> **TASK TO COMPLETE**
Rewrite the records from the line with "The image size is (1200, 675)." through the end, putting "screen capture" in place of "screenshot" and leaving everything else unchanged.

> **DATASET RECORDS**
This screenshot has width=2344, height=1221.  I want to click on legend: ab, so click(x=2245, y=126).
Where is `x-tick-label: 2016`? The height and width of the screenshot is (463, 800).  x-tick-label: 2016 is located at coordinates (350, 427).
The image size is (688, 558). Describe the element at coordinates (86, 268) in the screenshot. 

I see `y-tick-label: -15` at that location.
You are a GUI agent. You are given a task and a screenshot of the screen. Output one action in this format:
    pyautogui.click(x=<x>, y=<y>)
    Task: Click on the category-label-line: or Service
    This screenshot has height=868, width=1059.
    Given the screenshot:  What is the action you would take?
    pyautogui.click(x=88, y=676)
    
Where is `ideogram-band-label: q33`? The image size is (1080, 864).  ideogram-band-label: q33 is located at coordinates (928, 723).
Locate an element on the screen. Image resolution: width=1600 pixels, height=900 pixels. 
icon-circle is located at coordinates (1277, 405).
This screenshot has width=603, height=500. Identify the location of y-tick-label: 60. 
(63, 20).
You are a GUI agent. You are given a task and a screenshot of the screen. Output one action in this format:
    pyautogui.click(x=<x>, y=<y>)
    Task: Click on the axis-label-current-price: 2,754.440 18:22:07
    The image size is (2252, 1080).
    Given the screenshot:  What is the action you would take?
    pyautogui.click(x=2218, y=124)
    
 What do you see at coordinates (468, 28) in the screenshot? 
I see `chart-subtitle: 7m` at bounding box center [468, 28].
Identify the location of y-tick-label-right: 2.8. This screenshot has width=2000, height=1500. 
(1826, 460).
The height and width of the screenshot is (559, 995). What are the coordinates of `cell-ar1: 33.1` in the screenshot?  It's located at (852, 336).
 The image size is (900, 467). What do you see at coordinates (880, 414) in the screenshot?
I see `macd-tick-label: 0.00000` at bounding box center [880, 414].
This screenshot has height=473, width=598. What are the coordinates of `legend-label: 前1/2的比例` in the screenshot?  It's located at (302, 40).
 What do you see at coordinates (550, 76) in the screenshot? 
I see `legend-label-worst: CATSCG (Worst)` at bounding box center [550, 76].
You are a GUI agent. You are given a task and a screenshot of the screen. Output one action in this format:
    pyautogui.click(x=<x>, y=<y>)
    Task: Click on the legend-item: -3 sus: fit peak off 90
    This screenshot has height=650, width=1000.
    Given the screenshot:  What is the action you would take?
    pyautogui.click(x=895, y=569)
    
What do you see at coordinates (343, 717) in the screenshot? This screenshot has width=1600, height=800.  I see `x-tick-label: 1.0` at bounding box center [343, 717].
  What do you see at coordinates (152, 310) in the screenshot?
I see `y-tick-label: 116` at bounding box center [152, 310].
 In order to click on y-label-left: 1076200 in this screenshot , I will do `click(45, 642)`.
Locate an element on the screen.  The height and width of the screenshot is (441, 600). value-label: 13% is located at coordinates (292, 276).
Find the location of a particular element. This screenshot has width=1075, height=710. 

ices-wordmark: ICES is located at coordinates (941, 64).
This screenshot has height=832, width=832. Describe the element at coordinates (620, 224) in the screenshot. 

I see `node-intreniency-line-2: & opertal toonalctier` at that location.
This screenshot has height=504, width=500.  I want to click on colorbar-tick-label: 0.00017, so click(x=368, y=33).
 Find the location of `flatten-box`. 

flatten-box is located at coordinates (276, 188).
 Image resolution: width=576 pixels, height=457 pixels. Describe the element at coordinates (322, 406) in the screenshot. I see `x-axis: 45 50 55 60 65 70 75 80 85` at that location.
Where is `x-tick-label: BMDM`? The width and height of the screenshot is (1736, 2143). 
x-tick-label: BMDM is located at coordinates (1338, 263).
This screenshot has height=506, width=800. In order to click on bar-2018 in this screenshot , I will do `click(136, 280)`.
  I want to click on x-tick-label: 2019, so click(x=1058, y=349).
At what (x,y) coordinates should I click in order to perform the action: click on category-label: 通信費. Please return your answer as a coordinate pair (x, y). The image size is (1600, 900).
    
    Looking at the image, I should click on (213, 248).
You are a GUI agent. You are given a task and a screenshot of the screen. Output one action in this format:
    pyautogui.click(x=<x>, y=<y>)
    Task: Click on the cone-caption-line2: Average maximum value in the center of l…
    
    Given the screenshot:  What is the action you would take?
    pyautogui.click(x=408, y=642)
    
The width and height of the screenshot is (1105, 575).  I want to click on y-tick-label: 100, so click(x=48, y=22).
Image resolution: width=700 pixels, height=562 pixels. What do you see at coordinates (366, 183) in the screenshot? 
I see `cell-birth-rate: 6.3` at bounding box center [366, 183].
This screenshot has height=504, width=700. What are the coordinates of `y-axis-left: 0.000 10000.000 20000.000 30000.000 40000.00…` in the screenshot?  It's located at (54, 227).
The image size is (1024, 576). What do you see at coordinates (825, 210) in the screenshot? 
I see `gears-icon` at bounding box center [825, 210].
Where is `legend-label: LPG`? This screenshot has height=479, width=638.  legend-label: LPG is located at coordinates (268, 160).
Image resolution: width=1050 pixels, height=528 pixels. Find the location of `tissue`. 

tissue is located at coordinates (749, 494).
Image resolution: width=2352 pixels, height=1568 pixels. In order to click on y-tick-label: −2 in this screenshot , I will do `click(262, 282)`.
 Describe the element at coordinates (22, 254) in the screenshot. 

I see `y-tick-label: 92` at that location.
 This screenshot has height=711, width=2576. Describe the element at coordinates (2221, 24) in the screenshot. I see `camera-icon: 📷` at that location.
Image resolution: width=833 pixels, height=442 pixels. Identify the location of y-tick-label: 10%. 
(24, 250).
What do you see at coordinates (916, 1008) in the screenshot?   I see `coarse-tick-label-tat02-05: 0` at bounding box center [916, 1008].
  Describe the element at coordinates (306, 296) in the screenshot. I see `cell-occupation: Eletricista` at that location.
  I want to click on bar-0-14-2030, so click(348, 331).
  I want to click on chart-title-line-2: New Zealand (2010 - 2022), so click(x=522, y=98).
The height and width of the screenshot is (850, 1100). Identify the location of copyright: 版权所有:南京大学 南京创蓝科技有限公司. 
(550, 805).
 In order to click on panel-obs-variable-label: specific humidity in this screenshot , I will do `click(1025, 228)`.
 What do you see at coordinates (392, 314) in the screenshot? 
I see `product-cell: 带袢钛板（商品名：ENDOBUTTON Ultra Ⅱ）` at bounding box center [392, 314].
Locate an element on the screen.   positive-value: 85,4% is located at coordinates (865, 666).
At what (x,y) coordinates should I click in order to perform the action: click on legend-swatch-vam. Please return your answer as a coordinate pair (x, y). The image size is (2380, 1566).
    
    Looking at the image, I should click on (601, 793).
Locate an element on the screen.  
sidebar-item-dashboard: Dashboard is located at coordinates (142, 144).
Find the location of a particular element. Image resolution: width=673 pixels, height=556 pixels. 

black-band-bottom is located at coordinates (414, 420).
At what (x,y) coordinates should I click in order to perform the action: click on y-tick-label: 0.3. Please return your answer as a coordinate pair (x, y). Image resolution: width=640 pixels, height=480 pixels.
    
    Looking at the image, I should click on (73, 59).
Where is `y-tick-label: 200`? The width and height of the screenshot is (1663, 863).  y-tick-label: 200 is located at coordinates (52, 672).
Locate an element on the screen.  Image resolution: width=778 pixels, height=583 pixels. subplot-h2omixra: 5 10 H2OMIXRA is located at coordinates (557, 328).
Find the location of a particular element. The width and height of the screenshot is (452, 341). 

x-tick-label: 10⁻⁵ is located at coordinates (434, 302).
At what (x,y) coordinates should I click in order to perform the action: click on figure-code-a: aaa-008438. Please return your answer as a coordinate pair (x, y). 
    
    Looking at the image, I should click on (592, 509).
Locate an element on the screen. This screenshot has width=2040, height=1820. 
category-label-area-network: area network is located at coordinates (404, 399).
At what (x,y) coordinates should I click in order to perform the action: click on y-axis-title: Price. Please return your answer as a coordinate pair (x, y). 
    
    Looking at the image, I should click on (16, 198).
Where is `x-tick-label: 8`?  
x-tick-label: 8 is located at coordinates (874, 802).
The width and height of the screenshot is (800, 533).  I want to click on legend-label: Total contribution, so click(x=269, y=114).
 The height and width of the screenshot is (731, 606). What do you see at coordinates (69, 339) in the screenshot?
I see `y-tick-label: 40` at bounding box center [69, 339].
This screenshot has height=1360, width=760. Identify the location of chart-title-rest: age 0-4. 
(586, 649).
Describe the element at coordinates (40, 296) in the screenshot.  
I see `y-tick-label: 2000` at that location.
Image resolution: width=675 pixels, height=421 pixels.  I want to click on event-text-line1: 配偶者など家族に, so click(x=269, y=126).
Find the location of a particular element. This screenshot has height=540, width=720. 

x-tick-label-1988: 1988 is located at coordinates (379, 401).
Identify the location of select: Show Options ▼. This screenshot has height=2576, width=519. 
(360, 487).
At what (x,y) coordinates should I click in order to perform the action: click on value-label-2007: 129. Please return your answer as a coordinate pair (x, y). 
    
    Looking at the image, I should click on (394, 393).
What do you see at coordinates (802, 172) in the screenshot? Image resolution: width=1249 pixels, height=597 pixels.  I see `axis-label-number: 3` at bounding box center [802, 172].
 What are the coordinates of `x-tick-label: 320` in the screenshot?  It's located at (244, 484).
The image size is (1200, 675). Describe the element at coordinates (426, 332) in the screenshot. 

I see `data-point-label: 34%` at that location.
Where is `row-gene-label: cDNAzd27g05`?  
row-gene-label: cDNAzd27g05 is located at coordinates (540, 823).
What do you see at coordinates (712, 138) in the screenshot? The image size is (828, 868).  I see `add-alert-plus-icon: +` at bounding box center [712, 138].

> **RESULT BELOW**
The image size is (1200, 675). Describe the element at coordinates (426, 332) in the screen capture. 

I see `data-point-label: 34%` at that location.
Where is `row-gene-label: cDNAzd27g05`?  
row-gene-label: cDNAzd27g05 is located at coordinates (540, 823).
What do you see at coordinates (712, 138) in the screen capture? The image size is (828, 868).  I see `add-alert-plus-icon: +` at bounding box center [712, 138].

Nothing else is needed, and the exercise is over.